(Stored entries)
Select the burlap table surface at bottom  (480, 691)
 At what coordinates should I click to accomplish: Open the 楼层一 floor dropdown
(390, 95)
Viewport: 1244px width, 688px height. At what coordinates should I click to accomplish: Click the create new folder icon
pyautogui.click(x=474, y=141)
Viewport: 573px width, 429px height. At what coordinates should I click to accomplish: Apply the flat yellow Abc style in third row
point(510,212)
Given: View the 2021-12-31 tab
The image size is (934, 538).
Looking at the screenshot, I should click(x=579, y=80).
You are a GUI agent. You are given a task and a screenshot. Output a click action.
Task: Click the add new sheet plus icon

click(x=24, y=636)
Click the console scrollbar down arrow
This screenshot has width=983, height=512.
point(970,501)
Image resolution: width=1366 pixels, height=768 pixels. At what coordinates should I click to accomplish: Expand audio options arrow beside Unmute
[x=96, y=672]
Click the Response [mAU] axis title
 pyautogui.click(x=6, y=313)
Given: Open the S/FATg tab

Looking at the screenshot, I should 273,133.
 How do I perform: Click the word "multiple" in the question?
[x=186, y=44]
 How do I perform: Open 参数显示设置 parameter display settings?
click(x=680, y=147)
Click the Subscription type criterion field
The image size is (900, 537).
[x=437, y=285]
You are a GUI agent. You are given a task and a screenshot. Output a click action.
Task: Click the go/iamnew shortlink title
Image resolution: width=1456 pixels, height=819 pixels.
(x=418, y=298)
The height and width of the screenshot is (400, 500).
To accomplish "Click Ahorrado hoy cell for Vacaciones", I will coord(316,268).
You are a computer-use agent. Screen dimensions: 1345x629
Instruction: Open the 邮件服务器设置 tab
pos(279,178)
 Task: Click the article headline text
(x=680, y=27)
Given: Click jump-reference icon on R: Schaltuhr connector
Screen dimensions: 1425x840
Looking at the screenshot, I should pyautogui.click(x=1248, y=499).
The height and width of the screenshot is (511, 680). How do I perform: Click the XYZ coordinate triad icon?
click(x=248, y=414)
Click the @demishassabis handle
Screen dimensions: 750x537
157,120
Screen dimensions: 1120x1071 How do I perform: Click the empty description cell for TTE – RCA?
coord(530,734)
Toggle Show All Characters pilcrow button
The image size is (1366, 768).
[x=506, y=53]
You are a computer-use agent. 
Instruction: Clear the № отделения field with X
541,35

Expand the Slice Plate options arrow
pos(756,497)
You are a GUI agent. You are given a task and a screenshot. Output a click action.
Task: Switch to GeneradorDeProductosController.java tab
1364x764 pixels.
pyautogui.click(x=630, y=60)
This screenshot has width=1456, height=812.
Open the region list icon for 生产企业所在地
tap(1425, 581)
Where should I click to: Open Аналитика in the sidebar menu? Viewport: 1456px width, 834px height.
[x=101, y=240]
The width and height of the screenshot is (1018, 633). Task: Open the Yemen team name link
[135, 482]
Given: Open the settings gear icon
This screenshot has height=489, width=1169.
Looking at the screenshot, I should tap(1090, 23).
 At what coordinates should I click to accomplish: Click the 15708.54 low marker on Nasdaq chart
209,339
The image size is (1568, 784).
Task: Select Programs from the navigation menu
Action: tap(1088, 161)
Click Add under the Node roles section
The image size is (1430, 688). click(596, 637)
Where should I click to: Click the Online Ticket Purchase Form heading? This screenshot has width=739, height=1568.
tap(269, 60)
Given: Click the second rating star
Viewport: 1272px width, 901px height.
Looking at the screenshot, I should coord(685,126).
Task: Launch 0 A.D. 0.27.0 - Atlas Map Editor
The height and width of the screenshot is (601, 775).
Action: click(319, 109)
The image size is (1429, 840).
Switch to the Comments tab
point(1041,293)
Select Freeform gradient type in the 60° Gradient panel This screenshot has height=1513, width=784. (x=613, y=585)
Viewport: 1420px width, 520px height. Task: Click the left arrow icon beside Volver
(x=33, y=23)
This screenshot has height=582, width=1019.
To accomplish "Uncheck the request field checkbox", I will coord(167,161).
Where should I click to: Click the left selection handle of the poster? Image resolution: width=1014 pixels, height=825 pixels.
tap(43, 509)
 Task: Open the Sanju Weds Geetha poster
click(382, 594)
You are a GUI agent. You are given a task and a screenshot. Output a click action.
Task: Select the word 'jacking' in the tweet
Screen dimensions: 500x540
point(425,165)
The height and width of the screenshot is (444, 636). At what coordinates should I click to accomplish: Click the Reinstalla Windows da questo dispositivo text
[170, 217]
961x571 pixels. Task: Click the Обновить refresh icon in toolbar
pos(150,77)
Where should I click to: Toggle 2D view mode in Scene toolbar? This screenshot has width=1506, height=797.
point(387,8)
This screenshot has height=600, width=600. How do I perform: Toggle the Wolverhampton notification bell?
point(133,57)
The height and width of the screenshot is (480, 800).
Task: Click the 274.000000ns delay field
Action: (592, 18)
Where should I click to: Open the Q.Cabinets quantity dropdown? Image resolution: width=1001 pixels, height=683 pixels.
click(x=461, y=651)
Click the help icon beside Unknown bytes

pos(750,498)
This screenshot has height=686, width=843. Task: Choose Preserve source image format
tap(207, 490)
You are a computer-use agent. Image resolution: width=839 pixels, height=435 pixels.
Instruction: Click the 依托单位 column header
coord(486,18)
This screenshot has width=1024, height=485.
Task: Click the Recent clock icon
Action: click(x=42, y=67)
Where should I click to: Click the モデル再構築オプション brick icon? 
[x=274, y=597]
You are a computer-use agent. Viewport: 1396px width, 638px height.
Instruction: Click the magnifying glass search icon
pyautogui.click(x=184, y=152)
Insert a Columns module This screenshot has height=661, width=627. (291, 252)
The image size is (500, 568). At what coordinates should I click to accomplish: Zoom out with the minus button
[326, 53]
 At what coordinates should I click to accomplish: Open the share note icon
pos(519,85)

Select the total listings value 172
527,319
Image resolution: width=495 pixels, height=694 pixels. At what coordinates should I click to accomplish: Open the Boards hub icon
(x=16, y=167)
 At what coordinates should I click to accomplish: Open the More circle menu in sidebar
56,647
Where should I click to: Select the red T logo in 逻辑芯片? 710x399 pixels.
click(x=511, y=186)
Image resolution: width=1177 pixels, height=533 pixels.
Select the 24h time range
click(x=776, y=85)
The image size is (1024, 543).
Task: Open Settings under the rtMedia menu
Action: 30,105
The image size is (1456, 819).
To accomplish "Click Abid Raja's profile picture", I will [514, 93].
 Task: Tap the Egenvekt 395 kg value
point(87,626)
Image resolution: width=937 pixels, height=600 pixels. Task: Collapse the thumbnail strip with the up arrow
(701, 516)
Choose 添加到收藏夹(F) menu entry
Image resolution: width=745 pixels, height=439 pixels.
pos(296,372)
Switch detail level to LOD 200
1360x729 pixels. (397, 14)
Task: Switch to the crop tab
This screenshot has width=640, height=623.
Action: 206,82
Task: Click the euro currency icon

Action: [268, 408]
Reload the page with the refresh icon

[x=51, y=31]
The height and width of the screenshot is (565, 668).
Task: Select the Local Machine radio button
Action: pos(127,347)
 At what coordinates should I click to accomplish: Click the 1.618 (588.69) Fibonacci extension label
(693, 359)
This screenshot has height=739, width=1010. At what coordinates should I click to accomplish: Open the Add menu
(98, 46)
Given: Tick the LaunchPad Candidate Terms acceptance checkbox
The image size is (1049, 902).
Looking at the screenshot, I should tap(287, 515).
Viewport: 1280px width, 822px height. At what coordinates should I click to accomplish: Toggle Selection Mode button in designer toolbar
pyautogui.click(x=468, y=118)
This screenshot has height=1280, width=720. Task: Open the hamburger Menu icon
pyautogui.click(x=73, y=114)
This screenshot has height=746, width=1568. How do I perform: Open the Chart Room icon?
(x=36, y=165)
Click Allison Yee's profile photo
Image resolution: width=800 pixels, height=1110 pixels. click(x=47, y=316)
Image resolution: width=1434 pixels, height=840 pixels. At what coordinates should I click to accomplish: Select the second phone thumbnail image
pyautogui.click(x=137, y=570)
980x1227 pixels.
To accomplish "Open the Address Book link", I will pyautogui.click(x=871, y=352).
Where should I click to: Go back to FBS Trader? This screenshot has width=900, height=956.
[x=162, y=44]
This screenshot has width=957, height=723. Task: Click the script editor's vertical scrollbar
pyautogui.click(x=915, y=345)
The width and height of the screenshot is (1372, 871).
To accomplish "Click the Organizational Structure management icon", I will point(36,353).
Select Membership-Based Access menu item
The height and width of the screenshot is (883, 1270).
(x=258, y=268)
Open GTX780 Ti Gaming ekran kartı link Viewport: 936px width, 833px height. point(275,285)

- **WHAT THIS TASK INVOLVES**: Among the records above, only the lines between the line holding "This screenshot has width=640, height=623." and the line holding "Given: Tick the", inclusive, are to be output, exactly as written.

- **ANSWER TO THIS EXERCISE**:
This screenshot has width=640, height=623.
Action: 206,82
Task: Click the euro currency icon

Action: [268, 408]
Reload the page with the refresh icon

[x=51, y=31]
The height and width of the screenshot is (565, 668).
Task: Select the Local Machine radio button
Action: pos(127,347)
 At what coordinates should I click to accomplish: Click the 1.618 (588.69) Fibonacci extension label
(693, 359)
This screenshot has height=739, width=1010. At what coordinates should I click to accomplish: Open the Add menu
(98, 46)
Given: Tick the LaunchPad Candidate Terms acceptance checkbox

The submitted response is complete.